### Exercise text
────────────────────────────────────────

Our stance is the only stance on war a truly internationalist organization can have. For we understand the true nature of the current war – it is an imperialist war – we cannot in any way support either of the imperialist blocks, be it Russia or NATO, whose interests are defended today by the Ukrainian government. Therefore, we oppose the invasion of Ukraine as much as we oppose Western interference in the conflict and our own government’s actions. And we also refuse to answer whether it would be better if Ukraine or Russia wins. Both sides represent the interests of certain bourgeois cliques and in no way are advocating for the interests of the working class. Moreover, the proletariat is not a subject of any of the cliques’ politics and we, as an organization that strives to be the avant-garde of the working masses, simply can’t have an opinion on things that do not depend on us. We can’t force our own government to “defend” itself more fiercely, or to capitulate, or to strive for peace – a bourgeois government rarely listens to its own people. But we can, on the other hand, do everything that is in our power to destroy the bourgeoisie, to destroy capitalism – the sole cause of all contemporary wars. And we can do that only by declaring war on our own bourgeois government, on our own oligarchy as all Marxist-Leninist organizations should do if they are truly Marxist-Leninist and internationalist. So yes, as we have said, we support the position of defeatism, but by no means do we support the defeat of our countries by enemy states – we support the defeat of our state only by its own working class, its own working people. Our position is clear: No War But Class War!

Some claim that for Ukrainians this is a true “people’s war”: a massive swelling of patriotic enthusiasm has united the whole Ukrainian people, across regions and linguistic separations, against the Russian aggression. Do you feel this is an accurate depiction? If there are divides in attitude, how do they break down by class, gender, region, language, or so on? 

Although bourgeois propaganda does all it can to make it look otherwise, this war by no means serves the interests of the Ukrainian people. Everything: television, internet, radio, books, music, educational institutions and programs, even language is put into service of the capitalist war machine. Every day and every hour propagandists do all they can to reduce people to mindless animals by playing on their emotions, on their fear, their anger and desperation. It has certainly united most Ukrainians, but it has united them through creating, rather than overcoming, the divisions among them. It has united them through chauvinism and bestial hatred. And that feeling doesn’t really differ between various groups. Today even amongst the youth – traditionally the most progressive category – the thought of dropping an atomic bomb on Russia and killing every Russian to the last wouldn’t be something abnormal or amoral. But even in such circumstances propaganda is unable to kill all thoughts of discontent, as can be seen in the recent protests of soldiers’ families in Kryviy Rih, and the riots caused by the popular youth movement ChVK Redan earlier, both of which were denounced as Russian information-psychological operations. Our target is the same as it always has been: to use propaganda and agitation to enlighten our people, to teach them how to fight for their rights, how to fight against the countless injustices of capitalism and imperialism as its highest stage. And one day, as we say here in Ukraine, “the freezer will overcome the television.”

────────────────────────────────────────

### What the task asks
Carry the interview on the war in Ukraine further, starting after its last sentence. The records after this point are separate material, unrelated to the text above.

────────────────────────────────────────

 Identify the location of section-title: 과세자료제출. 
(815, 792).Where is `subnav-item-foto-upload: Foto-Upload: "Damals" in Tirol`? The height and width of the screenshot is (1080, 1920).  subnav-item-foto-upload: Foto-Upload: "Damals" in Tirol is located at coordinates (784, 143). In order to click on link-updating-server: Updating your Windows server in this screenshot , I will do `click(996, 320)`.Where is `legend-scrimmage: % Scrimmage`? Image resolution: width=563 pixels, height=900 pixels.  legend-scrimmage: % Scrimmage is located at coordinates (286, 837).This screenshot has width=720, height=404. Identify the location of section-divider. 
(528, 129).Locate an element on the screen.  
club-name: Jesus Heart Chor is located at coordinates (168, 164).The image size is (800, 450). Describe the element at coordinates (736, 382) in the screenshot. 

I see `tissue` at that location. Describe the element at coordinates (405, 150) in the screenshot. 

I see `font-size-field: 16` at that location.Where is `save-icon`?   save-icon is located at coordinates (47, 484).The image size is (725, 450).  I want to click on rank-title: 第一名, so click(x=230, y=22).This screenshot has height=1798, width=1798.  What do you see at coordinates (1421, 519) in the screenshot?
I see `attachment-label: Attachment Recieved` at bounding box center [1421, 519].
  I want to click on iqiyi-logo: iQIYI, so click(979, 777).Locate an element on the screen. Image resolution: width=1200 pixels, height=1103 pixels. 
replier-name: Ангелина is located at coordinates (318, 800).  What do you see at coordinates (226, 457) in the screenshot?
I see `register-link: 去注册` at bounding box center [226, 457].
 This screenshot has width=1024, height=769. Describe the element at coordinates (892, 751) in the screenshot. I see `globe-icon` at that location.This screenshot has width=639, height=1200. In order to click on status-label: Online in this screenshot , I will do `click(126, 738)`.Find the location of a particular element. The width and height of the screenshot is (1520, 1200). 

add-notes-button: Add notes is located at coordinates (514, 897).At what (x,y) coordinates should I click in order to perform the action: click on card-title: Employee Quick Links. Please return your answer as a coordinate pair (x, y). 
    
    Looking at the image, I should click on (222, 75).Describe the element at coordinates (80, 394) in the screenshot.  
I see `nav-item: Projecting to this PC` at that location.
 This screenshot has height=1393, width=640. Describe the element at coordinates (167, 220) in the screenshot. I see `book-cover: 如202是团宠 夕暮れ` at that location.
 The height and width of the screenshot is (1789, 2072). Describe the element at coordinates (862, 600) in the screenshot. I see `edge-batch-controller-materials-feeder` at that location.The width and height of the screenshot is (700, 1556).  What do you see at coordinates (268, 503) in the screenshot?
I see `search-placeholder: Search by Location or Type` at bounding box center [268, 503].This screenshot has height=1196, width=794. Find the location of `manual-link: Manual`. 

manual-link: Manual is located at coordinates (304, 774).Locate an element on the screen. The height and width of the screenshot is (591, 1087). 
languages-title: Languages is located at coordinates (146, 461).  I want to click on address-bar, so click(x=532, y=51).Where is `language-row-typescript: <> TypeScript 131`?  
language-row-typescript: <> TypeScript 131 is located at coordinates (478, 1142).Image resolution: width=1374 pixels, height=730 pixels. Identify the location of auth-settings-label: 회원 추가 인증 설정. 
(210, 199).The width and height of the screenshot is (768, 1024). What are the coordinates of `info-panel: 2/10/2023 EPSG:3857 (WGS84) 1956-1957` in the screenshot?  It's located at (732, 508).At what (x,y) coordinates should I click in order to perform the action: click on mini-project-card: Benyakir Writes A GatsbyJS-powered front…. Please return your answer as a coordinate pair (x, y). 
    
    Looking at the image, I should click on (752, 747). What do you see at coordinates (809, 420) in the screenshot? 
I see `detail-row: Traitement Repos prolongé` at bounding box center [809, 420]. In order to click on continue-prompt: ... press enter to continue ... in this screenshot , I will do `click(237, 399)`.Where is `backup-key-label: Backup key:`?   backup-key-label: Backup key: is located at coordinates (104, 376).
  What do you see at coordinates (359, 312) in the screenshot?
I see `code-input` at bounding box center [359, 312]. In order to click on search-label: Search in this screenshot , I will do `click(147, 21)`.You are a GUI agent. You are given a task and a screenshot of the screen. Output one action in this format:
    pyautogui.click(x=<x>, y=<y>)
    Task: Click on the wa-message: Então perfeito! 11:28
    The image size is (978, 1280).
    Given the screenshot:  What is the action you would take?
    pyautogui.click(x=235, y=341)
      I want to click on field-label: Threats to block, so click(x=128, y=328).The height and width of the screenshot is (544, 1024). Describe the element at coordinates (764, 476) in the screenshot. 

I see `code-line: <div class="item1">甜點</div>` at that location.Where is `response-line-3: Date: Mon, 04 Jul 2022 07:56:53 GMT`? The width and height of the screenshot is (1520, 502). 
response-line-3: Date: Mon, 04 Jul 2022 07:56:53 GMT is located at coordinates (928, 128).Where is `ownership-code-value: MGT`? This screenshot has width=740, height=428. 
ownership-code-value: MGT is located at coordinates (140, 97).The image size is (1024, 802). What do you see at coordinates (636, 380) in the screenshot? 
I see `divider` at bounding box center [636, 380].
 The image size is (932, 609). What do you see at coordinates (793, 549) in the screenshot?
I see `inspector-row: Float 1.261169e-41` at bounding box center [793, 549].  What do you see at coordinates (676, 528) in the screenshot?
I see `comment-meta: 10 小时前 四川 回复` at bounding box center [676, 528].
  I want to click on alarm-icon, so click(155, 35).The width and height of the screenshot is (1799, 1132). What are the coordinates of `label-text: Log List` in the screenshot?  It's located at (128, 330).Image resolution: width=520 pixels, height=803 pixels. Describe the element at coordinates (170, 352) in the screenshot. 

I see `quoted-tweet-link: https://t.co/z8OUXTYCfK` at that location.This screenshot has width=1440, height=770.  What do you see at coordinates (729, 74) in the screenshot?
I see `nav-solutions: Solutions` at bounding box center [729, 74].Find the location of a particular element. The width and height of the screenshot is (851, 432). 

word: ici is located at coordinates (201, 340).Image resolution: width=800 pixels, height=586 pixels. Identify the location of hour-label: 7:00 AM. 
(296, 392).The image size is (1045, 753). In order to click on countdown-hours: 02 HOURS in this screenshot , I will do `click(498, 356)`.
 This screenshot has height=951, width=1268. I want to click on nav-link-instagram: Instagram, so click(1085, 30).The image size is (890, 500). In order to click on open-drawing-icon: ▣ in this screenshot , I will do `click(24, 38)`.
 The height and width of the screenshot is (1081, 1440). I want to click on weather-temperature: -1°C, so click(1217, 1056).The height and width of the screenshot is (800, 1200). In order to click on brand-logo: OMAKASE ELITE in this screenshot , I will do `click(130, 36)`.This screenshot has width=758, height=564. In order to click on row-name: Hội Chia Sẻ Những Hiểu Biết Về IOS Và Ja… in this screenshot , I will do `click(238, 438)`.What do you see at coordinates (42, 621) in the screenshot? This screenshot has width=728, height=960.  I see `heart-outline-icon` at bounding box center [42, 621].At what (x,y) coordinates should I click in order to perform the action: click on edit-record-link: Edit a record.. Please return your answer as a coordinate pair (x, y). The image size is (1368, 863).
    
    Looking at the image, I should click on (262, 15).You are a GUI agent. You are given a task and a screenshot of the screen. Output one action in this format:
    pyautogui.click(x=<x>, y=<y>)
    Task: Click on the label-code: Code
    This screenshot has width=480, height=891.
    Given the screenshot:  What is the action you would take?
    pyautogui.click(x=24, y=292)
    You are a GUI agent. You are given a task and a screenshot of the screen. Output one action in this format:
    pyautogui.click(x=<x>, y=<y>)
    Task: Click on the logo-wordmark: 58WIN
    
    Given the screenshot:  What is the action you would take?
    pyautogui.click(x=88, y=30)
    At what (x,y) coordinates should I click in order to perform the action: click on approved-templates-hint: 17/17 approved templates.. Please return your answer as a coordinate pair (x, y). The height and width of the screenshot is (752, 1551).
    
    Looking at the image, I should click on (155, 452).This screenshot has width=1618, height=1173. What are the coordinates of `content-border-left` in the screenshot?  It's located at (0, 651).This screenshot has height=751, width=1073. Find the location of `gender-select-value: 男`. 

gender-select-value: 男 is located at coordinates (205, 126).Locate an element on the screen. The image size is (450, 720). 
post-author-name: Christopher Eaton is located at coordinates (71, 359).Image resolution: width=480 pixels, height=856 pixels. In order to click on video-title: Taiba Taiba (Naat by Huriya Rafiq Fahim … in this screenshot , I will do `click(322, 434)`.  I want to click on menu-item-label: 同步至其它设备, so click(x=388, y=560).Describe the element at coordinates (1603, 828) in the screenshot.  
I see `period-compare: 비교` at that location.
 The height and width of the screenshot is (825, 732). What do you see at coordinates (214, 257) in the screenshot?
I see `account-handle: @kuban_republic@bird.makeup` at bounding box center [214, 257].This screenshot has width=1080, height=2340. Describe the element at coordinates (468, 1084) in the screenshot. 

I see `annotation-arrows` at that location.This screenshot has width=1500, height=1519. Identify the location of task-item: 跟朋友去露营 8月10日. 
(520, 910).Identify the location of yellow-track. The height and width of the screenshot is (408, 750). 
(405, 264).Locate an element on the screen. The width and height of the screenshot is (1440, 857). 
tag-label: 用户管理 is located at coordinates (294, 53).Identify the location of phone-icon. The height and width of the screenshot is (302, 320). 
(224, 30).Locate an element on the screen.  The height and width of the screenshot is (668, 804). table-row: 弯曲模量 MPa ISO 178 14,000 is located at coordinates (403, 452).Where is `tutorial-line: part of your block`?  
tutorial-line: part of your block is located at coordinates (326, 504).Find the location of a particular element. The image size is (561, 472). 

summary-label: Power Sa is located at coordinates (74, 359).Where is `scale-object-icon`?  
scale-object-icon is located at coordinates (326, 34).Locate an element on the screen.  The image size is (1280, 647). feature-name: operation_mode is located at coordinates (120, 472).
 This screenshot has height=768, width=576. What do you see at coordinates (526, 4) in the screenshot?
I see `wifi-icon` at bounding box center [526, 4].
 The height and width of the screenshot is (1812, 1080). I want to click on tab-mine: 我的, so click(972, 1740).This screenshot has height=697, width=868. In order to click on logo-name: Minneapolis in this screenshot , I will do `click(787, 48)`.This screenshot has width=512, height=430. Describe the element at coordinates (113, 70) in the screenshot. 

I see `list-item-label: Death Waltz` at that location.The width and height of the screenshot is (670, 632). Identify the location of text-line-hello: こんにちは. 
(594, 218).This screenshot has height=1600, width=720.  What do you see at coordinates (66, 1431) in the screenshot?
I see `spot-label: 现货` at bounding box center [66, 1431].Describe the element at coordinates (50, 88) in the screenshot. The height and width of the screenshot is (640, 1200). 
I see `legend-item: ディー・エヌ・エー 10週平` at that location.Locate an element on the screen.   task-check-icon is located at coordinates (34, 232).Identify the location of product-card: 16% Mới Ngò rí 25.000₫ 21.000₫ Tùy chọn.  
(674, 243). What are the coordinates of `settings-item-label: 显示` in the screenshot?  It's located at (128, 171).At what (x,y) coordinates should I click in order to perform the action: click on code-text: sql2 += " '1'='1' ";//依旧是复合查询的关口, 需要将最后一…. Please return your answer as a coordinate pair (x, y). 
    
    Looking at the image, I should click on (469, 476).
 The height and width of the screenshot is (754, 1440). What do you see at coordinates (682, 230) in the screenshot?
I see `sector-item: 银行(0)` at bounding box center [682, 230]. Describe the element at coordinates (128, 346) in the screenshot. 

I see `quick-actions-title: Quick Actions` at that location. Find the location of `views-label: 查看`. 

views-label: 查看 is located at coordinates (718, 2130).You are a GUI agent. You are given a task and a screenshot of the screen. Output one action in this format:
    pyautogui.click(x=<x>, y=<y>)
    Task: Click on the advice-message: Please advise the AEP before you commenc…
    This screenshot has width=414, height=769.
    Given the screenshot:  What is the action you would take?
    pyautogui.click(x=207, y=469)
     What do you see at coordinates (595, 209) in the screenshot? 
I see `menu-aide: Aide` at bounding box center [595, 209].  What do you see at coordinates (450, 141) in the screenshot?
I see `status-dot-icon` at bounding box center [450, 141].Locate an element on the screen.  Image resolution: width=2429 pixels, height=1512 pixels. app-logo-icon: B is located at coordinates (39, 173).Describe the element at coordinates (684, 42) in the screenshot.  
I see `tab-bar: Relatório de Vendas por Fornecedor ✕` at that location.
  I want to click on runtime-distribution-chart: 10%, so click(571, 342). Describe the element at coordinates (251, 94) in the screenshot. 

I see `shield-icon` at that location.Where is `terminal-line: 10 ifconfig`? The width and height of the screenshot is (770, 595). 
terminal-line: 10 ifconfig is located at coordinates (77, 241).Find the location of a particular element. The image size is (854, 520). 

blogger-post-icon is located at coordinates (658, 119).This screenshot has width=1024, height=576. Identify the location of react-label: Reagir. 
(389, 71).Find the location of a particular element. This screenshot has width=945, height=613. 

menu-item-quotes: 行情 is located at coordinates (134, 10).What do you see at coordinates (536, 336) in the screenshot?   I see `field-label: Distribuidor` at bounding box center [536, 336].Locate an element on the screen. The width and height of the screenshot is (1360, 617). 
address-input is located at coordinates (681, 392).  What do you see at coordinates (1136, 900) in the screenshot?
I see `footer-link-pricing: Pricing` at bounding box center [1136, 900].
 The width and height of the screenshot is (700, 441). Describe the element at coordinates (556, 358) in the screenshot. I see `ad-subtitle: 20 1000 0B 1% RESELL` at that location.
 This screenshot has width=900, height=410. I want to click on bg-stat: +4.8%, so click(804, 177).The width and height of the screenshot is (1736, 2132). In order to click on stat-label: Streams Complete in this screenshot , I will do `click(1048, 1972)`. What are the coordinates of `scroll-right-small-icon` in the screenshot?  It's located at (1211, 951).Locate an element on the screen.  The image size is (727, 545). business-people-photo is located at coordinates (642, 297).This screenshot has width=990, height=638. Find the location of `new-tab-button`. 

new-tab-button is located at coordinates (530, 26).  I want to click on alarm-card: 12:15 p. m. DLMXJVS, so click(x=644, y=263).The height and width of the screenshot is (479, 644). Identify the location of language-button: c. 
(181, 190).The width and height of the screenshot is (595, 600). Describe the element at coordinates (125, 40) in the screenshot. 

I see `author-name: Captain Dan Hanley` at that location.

────────────────────────────────────────

### Answer space
Did some members of your organization join the Ukrainian military? Could you talk about their motivation? Why did they go? What are the prospects of revolutionary agitation among Ukrainian soldiers?

Yes, there are some members in our organization who were or are currently serving in the army or organizations associated with it. Some of them served as personnel officers even before the war and continue to do so now, some of them are just draftees who were unable to demobilize, and some even served as part of the Territorial Defense Forces for the sake of investigating the situation on the front. Willingly or unwillingly being dragged to the military, we use every situation we have to spread revolutionary propaganda and agitation amongst military masses who as a vast majority are just the same proletarians forced to fight for the profits and purses of their owners who don’t give a damn about the numbers of slaves dying every day. And even if for now the situation might seem dire, we can’t afford to give up and stop doing what we do, because we know that no revolution is ever carried out without the help of at least a part of the military.

Decolonization

The war in Ukraine has triggered a huge and ongoing debate about the need for the “decolonization” of Russia and the former Soviet space. In Ukraine, efforts at “decolonization” have coincided with a rapid and growing purge of Russian and Soviet presence in public space, in language, and in education. Practically no schools teach Russian language anymore, even in the predominantly Russian-speaking cities, and some institutions have even banned speaking Russian in private conversations. What is RFU’s stance on “decolonization” and such decolonization policies in Ukraine and how does it relate to your definitions of imperialism, colonialism, and self-determination in regards to Ukraine?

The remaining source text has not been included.